Supplied records: Begin
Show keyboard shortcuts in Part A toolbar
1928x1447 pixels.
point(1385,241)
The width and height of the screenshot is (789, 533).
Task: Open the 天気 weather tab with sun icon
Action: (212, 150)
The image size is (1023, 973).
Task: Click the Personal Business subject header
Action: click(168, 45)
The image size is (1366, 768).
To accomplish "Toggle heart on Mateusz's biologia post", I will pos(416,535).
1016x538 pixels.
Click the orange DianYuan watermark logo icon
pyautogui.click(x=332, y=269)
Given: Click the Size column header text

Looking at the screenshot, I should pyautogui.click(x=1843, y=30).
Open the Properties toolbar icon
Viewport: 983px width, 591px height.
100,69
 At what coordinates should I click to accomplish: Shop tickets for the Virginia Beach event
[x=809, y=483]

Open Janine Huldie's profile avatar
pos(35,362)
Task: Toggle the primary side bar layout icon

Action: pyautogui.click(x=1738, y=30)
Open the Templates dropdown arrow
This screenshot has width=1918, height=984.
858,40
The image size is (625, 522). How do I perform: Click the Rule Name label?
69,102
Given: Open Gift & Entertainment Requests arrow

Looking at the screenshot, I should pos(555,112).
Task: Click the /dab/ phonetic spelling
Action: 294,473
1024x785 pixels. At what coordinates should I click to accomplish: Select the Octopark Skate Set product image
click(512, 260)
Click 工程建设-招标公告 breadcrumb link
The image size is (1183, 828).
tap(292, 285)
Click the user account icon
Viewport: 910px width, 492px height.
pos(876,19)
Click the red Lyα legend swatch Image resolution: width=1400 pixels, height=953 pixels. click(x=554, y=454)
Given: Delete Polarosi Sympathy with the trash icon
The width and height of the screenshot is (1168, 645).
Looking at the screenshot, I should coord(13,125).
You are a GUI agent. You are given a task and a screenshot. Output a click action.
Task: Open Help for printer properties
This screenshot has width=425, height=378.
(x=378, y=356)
Supplied records: End
### To do
Could you return exactly the lines above from the line with "1024x785 pixels. At" to the line with "Given: Delete Polarosi", both included, and nothing else?

### Response
1024x785 pixels. At what coordinates should I click to accomplish: Select the Octopark Skate Set product image
click(512, 260)
Click 工程建设-招标公告 breadcrumb link
The image size is (1183, 828).
tap(292, 285)
Click the user account icon
Viewport: 910px width, 492px height.
pos(876,19)
Click the red Lyα legend swatch Image resolution: width=1400 pixels, height=953 pixels. click(x=554, y=454)
Given: Delete Polarosi Sympathy with the trash icon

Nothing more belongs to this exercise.